Location: Crop Diseases, Pests and Genetics
Title: Cell rupture feeding by Empoasca and Lygus spp. and the causes of their plant damage Author
Submitted to: Meeting Abstract
Publication Type: Abstract Only
Publication Acceptance Date: March 23, 2011
Publication Date: July 11, 2011
Citation: Backus, E.A. 2011. Cell rupture feeding by Empoasca and Lygus spp. and the causes of their plant damage. Meeting Abstract. Available: http://www.infobibos.com/Hemipteran/CD/authors.html. Technical Abstract: Empoasca spp. leafhoppers (Cicadellidae: Typhlocybinae) and Lygus spp. bugs (Miridae) are the most-studied model species for the hemipteran feeding strategy formerly termed lacerate-and-flush feeding, recently re-named cell rupture feeding. Research using electrical penetration graph (EPG) monitoring, plant histology, and salivary biochemistry is summarized on the feeding biology of E. fabae, E. kraemeri, and L. hesperus.

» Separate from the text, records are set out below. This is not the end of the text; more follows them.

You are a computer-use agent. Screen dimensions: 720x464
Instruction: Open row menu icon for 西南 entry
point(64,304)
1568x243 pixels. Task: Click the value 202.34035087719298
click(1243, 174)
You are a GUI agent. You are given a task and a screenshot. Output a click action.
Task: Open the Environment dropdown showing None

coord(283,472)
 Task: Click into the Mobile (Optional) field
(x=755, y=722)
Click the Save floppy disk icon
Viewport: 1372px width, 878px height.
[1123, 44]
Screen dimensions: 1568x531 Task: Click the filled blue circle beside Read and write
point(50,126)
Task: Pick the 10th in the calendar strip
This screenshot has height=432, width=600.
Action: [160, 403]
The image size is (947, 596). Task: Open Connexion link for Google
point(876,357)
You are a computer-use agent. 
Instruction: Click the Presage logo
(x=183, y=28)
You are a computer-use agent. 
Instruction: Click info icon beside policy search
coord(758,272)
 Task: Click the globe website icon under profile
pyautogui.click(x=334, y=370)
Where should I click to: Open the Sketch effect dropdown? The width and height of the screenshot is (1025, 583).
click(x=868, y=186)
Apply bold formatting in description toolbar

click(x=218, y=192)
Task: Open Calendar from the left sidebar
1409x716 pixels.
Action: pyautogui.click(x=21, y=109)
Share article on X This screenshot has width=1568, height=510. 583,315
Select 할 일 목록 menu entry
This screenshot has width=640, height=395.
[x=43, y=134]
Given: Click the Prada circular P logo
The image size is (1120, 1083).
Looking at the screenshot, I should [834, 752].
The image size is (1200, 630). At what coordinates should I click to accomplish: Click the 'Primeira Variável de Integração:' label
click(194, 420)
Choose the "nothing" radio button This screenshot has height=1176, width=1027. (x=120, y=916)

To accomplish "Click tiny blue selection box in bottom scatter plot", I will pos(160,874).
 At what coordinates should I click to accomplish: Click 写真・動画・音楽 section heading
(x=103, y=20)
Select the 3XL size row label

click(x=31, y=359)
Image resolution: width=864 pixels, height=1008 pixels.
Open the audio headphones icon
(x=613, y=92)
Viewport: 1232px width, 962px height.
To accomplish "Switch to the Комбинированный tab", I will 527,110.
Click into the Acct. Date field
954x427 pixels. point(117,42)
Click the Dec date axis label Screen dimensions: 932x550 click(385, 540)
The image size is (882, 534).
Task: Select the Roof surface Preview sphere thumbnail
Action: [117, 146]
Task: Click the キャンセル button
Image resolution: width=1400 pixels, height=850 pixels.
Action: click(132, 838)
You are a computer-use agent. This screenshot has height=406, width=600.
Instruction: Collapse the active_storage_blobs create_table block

Cell rupture damage is caused by a dynamic interaction between insect stimuli and plant responses. Empoasca leafhoppers demonstrate a degree of behavioral plasticity not seen in other hemipterans. E. fabae and E. kraemeri can perform three tactics of cell rupture feeding, varying the mixture and durations of tactics on different host plants. In addition, each tactic triggers different local and systemic responses in the plant that lead to different, host-specific symptoms. Lacerate-and-sip, the most damaging tactic, consists of brief intracellular probes with secretion of watery saliva but very little or no sheath saliva. Stylets rapidly puncture multiple columns of stem phloem cells, causing much wounding laced with saliva. Phloem cell necrosis and abnormal meristematic development ultimately cause stunting and chorosis above the point of feeding. In the lacerate-and-flush tactic, stylets make longer intracellular probes to slowly puncture, salivate into, and drain mesophyll/parenchyma cells in the abaxial leaf surface, causing entry of air and tissue collapse. In the lance-and-ingest tactic, stylets puncture a phloem sieve element that briefly leaks phloem sap, which is ingested while stylets remain motionless. Saliva is released as stylets withdraw, leading to cellular hypertrophy of the adaxial leaf surface. The latter two tactics, together, cause leaf curling and necrosis. Lygus bugs are not so behaviorally plastic, and use only a fourth tactic, macerate-and-flush. L. hesperus makes brief probes to inject large amounts of watery saliva that contains highly active cell-wall degrading enzymes. After a period of non-probing quiescence, L. hesperus makes long probes to ingest macerated plant contents, leading to severe collapse and necrosis of plant tissues.